EXHIBIT 99.5
[LOGO] WESTBRAE NATURAL, INC.
September 17, 1997
To Our Stockholders:
I am pleased to inform you that on September 11, 1997, Westbrae Natural,
Inc. (the "Company" or "Westbrae" ) entered into an Agreement and Plan of
Merger (the "Merger Agreement") with The Hain Food Group, Inc. ("Parent") and
Hain Acquisition Corp. ("Purchaser"), a wholly owned subsidiary of Parent,
pursuant to which Purchaser commenced on September 12, 1997 a tender offer for
all outstanding shares of Westbrae Common Stock for $3.625 per share in cash.
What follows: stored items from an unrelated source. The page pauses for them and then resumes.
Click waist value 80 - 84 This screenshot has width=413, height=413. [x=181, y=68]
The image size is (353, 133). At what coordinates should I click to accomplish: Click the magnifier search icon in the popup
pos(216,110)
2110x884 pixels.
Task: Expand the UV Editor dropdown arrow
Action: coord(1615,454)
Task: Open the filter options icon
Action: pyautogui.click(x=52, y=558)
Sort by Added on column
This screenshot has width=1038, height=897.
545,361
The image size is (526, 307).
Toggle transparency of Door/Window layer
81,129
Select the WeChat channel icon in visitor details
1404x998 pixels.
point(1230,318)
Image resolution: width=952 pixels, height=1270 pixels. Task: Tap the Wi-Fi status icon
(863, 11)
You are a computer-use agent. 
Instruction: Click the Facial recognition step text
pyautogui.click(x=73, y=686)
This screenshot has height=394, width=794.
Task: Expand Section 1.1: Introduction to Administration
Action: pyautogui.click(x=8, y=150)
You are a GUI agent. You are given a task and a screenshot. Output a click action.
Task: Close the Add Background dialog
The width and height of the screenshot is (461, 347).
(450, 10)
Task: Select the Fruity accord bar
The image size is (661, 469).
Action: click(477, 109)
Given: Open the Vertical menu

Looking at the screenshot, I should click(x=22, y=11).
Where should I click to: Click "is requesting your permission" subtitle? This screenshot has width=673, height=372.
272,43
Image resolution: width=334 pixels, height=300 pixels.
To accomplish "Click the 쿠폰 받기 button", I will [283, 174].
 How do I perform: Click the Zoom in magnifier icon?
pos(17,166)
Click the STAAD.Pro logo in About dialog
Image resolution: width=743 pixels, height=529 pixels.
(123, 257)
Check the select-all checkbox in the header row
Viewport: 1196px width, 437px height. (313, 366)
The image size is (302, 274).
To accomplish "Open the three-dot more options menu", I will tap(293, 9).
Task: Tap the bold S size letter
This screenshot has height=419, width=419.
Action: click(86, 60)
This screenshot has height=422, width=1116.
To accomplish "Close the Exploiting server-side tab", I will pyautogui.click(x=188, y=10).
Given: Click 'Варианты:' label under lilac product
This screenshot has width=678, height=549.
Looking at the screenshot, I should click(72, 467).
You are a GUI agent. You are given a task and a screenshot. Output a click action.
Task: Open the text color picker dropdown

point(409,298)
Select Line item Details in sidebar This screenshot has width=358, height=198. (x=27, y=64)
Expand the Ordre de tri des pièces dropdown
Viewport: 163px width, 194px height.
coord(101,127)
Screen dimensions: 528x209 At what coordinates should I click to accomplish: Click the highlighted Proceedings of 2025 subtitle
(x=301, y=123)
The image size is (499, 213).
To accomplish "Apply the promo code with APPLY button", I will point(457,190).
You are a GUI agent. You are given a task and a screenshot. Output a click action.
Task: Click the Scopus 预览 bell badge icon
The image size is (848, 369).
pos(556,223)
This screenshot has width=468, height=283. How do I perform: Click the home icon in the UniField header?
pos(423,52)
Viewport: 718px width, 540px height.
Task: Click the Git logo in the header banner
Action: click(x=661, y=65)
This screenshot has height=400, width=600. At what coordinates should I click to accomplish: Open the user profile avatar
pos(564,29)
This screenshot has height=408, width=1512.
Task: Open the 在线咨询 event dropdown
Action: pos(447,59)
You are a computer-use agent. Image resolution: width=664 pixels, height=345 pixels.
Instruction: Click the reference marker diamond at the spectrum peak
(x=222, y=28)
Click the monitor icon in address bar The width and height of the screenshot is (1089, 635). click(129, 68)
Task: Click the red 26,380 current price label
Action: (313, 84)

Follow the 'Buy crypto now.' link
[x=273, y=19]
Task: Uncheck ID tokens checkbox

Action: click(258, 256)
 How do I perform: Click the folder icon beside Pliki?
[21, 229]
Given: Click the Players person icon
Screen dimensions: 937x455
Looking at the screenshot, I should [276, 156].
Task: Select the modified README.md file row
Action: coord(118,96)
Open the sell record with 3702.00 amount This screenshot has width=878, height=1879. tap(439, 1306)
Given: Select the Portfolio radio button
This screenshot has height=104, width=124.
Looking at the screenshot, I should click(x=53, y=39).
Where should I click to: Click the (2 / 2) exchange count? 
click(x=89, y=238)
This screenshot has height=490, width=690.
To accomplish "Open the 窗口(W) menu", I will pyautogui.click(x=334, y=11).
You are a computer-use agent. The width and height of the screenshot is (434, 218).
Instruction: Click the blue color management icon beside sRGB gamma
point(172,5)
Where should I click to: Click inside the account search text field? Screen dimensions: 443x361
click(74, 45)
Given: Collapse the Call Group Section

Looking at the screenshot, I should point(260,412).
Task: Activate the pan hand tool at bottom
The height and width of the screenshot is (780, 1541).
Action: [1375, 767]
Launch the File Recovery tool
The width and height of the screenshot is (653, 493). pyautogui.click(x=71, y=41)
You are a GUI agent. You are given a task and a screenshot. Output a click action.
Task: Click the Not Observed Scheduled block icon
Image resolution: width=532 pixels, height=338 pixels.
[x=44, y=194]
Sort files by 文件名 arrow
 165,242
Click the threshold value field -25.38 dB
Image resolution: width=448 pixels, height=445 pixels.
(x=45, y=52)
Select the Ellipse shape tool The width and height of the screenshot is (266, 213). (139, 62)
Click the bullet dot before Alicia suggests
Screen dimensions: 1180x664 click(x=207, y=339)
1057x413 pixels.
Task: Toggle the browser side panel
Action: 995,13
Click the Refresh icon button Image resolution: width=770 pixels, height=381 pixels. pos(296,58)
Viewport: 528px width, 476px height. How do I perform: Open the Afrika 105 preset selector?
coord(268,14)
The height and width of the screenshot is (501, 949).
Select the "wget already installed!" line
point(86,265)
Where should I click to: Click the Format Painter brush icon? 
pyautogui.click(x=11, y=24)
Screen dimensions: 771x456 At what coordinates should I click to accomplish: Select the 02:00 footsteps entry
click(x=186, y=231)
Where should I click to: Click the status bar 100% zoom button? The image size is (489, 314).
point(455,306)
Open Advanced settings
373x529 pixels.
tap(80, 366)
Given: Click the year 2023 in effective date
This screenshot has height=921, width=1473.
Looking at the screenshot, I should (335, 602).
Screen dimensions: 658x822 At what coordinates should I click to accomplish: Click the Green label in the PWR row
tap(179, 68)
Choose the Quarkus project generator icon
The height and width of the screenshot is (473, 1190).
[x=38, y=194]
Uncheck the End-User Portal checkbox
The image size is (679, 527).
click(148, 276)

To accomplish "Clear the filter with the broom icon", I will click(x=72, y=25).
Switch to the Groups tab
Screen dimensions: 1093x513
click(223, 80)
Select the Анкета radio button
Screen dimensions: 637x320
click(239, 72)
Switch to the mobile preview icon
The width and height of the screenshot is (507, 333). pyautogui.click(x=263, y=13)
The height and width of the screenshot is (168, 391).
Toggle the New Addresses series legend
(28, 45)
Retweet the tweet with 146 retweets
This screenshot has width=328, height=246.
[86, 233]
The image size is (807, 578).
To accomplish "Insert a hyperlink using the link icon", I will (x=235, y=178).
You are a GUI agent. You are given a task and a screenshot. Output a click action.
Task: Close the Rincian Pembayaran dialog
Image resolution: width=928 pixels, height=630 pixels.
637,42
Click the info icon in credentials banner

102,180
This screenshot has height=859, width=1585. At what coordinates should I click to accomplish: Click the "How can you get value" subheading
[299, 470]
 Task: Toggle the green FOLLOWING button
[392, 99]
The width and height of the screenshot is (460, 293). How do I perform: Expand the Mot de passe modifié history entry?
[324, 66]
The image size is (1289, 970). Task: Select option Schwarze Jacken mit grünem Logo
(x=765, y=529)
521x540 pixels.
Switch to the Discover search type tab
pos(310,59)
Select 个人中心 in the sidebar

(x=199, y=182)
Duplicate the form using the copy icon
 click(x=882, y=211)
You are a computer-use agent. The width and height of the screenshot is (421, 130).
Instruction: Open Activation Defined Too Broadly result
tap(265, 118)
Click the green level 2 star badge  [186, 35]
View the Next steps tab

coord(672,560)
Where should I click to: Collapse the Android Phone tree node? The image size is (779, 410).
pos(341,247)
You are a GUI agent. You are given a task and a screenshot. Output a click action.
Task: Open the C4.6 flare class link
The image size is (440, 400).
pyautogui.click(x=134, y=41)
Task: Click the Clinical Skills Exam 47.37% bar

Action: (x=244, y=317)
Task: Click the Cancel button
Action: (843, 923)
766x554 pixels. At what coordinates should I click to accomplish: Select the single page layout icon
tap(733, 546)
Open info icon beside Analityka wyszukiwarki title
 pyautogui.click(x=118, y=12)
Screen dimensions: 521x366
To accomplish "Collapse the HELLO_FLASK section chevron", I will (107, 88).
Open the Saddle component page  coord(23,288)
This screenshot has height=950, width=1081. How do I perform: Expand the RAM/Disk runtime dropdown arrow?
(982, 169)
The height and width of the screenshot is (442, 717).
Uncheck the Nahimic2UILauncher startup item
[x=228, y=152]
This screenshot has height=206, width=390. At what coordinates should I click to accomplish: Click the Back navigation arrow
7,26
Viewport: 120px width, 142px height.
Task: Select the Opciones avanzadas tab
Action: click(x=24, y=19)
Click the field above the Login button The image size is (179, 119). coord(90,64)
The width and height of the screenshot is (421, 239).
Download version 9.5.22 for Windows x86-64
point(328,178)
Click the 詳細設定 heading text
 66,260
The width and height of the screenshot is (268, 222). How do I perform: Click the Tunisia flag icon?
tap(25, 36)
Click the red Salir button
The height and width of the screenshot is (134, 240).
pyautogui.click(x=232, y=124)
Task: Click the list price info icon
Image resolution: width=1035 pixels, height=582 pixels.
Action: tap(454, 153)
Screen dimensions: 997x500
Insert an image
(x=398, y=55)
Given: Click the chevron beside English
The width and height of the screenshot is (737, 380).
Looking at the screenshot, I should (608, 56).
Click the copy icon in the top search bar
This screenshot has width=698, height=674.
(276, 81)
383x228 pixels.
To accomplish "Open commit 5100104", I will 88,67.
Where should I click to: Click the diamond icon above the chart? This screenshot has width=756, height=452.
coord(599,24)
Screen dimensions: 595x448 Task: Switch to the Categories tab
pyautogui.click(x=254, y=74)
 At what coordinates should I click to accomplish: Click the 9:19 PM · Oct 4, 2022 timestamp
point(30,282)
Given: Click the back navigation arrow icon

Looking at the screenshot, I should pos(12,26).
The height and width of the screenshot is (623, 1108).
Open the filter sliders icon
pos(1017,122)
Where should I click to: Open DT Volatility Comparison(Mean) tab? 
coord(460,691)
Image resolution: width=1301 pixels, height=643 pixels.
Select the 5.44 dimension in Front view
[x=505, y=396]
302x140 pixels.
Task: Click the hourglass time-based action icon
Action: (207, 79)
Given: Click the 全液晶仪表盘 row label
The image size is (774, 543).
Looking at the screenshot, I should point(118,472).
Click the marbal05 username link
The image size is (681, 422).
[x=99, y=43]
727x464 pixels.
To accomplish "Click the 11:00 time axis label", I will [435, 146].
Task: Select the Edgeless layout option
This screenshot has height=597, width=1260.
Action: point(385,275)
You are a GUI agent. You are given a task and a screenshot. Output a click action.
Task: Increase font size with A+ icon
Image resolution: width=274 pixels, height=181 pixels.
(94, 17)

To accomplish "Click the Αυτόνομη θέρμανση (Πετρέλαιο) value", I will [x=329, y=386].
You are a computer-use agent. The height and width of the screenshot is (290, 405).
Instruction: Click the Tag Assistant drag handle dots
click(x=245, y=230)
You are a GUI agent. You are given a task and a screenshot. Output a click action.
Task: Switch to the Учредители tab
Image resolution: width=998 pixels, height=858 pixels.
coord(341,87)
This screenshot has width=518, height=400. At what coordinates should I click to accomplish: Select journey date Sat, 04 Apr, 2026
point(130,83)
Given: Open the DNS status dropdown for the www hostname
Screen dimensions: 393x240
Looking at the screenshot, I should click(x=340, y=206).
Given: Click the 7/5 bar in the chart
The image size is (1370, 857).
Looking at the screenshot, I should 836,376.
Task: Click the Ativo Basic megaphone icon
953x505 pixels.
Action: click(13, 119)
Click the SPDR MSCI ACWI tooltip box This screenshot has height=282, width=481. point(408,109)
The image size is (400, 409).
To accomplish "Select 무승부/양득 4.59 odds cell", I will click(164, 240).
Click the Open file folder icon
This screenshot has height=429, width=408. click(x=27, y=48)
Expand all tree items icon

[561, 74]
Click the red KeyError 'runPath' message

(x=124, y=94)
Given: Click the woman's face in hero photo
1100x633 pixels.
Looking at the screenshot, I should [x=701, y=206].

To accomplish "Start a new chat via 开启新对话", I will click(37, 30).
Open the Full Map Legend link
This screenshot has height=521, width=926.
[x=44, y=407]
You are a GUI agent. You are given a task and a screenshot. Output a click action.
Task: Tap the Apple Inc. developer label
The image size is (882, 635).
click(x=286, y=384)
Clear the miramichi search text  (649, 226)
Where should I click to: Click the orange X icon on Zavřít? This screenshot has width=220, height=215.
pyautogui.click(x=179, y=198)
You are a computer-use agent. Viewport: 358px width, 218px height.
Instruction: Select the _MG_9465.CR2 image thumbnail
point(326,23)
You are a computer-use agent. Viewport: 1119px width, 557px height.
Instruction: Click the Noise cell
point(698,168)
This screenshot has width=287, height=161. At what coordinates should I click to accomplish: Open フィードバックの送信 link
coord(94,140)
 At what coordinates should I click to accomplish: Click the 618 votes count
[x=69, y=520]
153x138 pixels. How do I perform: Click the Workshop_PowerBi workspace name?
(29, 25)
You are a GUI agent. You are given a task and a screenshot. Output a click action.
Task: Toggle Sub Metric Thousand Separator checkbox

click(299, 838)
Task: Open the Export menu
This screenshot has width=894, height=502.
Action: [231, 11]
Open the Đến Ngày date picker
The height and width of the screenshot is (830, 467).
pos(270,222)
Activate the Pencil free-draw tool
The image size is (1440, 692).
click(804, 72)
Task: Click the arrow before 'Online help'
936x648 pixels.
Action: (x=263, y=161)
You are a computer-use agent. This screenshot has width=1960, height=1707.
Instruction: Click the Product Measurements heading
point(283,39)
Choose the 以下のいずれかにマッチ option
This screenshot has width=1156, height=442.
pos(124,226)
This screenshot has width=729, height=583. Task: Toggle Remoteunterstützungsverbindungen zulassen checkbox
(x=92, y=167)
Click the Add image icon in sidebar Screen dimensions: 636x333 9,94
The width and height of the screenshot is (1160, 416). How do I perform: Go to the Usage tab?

Following the completion of the tender offer, upon the terms and subject to
conditions of the Merger Agreement, Purchaser will be merged into Westbrae
(the "Merger"), and each share of Westbrae Common Stock, other than shares of
Common Stock owned by Parent, Purchaser or any direct or indirect wholly owned
subsidiary of Parent or Purchaser immediately prior to the effective time of
the Merger, will be cancelled and converted into the right to receive $3.625
in cash, the same price per share paid pursuant to the tender offer.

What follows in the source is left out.